What to work on. Look below for the line that contains "Image resolution: width=900", then copy it and each following line exactly, through and including the line that contains "Given: Click the US size '4' cell".
START Dataset
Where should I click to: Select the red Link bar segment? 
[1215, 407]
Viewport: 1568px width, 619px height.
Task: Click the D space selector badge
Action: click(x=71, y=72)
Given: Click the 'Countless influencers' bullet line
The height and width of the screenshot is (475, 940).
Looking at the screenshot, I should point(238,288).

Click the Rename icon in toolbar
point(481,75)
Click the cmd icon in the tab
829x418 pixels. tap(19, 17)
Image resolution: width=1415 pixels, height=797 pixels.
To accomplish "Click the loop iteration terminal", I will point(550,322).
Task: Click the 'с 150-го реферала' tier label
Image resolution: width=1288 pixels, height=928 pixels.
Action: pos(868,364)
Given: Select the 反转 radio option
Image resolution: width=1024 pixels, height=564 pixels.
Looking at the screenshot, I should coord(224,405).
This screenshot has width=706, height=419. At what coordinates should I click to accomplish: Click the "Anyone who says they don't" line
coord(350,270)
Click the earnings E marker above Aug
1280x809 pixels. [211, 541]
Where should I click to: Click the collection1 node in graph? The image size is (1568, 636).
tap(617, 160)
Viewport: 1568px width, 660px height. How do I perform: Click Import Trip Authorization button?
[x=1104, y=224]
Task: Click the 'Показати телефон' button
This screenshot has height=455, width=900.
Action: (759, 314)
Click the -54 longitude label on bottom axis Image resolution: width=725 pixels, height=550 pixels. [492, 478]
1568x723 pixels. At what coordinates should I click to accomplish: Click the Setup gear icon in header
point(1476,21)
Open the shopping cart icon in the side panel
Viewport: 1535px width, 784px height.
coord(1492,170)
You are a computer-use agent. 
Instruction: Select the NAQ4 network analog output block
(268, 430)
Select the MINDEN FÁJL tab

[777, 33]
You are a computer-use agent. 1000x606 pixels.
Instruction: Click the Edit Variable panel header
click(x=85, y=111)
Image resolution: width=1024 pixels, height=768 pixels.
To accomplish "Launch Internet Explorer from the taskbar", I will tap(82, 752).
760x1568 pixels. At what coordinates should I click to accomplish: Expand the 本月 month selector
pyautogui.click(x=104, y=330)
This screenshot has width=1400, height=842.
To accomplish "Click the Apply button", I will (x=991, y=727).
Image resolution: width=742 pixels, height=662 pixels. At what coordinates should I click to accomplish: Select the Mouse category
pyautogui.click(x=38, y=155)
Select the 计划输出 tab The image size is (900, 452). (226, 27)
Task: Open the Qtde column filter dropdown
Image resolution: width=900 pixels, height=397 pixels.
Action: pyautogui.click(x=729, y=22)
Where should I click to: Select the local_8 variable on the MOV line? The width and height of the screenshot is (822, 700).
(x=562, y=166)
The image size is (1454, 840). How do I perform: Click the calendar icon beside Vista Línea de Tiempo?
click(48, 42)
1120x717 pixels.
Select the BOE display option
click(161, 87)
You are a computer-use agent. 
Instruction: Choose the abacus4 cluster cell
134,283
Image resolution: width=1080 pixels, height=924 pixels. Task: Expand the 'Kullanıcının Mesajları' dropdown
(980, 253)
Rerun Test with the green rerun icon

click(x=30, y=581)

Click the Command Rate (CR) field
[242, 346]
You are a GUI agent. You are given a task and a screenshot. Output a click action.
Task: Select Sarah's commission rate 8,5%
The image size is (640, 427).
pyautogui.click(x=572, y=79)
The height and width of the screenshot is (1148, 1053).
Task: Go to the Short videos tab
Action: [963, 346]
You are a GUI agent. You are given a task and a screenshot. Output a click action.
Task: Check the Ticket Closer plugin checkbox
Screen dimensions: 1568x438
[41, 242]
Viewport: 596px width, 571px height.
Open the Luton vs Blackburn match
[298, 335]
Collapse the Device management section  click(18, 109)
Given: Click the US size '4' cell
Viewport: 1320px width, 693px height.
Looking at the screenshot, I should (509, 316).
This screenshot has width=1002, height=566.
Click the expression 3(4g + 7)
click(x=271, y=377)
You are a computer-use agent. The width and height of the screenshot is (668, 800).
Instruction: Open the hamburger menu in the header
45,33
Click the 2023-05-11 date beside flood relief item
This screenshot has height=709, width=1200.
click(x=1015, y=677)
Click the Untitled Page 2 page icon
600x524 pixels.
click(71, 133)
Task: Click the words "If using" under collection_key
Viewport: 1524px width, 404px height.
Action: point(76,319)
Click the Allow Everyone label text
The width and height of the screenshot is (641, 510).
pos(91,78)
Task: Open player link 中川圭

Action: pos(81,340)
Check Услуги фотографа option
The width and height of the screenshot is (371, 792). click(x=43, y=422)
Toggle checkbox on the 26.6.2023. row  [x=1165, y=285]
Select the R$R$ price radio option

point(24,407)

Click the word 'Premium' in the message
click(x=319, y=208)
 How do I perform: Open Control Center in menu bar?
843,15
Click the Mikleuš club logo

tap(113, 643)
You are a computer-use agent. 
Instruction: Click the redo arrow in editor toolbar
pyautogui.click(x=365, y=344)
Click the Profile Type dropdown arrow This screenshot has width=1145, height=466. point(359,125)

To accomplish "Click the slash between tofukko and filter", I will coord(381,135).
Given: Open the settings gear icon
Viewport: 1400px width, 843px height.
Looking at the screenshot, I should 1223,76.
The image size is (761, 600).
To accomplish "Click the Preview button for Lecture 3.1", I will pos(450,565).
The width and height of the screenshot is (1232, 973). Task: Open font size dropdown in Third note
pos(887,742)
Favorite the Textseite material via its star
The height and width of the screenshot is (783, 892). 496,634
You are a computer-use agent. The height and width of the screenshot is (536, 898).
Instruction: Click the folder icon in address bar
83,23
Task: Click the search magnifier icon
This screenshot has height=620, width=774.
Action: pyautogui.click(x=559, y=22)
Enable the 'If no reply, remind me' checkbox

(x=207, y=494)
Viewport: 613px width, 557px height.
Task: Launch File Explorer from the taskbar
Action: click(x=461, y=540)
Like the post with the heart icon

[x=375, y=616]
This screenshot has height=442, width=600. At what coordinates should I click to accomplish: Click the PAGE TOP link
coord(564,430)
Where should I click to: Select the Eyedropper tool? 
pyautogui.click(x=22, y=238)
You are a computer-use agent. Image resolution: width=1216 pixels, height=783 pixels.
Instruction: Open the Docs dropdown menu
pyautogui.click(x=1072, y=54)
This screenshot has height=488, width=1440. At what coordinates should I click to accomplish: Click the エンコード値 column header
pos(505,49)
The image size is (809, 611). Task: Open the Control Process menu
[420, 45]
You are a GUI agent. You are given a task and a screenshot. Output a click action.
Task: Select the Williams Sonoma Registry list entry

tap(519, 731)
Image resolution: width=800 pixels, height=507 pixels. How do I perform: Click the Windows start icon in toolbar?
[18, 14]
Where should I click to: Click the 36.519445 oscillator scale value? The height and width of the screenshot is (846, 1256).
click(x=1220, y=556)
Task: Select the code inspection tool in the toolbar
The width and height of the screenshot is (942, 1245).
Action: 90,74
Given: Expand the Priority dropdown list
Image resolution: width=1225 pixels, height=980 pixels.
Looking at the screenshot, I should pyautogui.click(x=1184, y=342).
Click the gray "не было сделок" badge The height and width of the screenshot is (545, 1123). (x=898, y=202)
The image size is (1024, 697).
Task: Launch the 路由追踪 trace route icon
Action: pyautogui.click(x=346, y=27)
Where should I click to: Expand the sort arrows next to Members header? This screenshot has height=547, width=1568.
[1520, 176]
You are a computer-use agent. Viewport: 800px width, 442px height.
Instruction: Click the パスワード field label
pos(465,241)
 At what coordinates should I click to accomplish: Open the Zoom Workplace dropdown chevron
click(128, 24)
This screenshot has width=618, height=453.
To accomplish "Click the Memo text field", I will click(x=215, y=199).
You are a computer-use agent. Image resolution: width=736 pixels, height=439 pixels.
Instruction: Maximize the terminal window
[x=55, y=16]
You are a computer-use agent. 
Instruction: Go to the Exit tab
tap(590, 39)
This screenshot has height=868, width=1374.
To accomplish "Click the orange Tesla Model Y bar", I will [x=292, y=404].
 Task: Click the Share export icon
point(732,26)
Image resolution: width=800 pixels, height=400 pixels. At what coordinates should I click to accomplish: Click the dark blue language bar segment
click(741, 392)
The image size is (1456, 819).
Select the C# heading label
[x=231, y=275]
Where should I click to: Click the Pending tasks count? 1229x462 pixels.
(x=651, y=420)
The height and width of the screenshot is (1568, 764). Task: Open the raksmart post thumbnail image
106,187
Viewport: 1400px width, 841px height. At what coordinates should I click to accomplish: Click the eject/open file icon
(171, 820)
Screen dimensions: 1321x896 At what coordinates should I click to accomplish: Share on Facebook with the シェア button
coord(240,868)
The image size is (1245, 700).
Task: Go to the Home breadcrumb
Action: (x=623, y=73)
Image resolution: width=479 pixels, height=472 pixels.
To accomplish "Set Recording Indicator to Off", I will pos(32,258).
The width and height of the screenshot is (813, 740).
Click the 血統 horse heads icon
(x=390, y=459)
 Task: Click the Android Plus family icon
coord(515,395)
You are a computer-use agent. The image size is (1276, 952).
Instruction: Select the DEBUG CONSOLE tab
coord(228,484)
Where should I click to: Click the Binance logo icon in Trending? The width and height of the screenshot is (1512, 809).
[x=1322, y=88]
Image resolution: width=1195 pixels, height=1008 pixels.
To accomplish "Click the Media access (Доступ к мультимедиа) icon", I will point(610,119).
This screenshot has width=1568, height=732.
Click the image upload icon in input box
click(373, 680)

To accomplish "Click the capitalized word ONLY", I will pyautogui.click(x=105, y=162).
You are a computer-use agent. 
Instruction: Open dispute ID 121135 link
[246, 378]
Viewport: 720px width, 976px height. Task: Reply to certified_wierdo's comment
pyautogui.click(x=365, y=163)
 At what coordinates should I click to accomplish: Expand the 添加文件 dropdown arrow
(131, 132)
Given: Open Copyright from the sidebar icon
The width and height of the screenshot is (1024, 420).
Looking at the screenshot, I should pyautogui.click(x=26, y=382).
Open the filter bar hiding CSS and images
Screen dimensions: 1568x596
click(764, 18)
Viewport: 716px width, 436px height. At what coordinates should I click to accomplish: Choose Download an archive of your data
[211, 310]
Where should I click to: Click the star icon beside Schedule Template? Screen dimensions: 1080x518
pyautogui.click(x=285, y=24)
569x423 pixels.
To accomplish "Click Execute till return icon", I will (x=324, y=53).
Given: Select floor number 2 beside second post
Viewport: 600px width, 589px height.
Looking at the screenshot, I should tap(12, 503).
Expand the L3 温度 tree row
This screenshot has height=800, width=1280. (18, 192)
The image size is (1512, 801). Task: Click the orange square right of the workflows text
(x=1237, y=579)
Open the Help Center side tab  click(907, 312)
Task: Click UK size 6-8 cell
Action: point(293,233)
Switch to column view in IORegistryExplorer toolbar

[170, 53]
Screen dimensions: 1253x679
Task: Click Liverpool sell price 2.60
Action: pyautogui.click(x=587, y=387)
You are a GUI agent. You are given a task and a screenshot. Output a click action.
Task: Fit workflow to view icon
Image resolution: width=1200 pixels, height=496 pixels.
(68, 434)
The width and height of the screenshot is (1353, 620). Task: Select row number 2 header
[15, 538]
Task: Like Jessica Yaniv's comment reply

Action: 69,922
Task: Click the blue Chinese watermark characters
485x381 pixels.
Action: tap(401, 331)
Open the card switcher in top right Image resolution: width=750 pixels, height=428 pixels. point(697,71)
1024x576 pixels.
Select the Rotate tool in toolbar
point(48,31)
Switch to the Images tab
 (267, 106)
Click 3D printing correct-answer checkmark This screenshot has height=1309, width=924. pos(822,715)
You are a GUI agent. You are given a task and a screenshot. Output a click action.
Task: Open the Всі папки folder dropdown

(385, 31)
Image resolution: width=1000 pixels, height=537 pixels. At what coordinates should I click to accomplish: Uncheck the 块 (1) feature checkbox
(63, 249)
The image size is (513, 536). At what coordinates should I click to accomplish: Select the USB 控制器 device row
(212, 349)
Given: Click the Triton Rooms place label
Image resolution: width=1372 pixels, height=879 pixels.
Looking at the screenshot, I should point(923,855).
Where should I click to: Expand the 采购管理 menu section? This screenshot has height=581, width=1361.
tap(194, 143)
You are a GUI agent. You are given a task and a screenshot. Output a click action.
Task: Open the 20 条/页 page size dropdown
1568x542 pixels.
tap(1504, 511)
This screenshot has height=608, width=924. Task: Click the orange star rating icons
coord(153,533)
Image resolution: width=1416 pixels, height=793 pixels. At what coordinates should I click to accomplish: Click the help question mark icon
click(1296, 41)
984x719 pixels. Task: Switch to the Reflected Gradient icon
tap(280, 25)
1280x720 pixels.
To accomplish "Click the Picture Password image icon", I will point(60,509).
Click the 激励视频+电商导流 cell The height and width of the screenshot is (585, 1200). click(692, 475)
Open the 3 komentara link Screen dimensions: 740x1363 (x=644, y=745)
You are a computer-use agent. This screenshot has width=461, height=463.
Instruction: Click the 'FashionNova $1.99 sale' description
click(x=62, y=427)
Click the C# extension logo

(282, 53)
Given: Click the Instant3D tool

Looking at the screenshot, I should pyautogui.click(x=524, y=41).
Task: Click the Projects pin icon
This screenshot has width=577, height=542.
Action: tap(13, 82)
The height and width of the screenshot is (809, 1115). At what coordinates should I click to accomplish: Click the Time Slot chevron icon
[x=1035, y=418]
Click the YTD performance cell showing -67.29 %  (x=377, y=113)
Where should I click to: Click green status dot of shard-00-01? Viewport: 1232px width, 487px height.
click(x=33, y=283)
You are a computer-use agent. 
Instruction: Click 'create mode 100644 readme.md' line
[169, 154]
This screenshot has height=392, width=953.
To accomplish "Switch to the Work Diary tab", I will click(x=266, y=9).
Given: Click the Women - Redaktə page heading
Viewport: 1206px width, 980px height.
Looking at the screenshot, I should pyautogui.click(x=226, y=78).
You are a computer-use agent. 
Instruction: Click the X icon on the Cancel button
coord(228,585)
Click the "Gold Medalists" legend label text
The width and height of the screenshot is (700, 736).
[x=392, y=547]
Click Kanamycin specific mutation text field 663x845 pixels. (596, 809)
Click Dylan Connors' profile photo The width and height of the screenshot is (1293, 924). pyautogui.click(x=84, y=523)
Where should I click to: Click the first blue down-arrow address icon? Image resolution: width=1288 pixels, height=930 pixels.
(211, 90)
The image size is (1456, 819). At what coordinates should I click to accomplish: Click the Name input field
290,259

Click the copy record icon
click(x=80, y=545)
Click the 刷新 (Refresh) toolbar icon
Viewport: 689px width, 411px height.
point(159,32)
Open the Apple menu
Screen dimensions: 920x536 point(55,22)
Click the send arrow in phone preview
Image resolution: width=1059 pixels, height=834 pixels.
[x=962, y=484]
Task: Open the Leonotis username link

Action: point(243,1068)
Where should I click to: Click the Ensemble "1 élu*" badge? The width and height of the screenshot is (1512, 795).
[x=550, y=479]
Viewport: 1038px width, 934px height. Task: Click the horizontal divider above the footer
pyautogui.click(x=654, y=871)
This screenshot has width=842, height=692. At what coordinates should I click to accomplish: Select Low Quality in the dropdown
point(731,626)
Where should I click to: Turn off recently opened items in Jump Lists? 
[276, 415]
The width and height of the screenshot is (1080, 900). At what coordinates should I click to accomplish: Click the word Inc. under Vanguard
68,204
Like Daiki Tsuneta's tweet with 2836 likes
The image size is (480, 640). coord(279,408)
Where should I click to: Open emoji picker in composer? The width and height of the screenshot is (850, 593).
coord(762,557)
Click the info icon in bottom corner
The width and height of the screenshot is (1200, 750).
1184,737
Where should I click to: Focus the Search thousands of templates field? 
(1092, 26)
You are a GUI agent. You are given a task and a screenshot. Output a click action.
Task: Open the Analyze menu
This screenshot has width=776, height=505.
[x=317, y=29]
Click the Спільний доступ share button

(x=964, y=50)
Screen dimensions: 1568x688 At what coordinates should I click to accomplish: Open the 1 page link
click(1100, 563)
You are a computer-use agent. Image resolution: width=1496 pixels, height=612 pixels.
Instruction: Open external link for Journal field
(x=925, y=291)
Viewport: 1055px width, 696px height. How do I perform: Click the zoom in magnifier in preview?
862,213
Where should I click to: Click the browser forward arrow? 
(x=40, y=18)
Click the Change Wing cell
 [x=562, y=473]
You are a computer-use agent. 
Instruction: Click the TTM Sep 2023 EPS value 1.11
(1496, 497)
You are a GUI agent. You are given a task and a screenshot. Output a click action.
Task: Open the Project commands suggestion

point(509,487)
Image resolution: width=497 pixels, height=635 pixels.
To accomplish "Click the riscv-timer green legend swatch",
END Dataset
Answer to this problem.
Image resolution: width=900 pixels, height=397 pixels.
Action: pyautogui.click(x=729, y=22)
Where should I click to: Select the local_8 variable on the MOV line? The width and height of the screenshot is (822, 700).
(x=562, y=166)
The image size is (1454, 840). How do I perform: Click the calendar icon beside Vista Línea de Tiempo?
click(48, 42)
1120x717 pixels.
Select the BOE display option
click(161, 87)
You are a computer-use agent. 
Instruction: Choose the abacus4 cluster cell
134,283
Image resolution: width=1080 pixels, height=924 pixels. Task: Expand the 'Kullanıcının Mesajları' dropdown
(980, 253)
Rerun Test with the green rerun icon

click(x=30, y=581)

Click the Command Rate (CR) field
[242, 346]
You are a GUI agent. You are given a task and a screenshot. Output a click action.
Task: Select Sarah's commission rate 8,5%
The image size is (640, 427).
pyautogui.click(x=572, y=79)
The height and width of the screenshot is (1148, 1053).
Task: Go to the Short videos tab
Action: [963, 346]
You are a GUI agent. You are given a task and a screenshot. Output a click action.
Task: Check the Ticket Closer plugin checkbox
Screen dimensions: 1568x438
[41, 242]
Viewport: 596px width, 571px height.
Open the Luton vs Blackburn match
[298, 335]
Collapse the Device management section  click(18, 109)
Given: Click the US size '4' cell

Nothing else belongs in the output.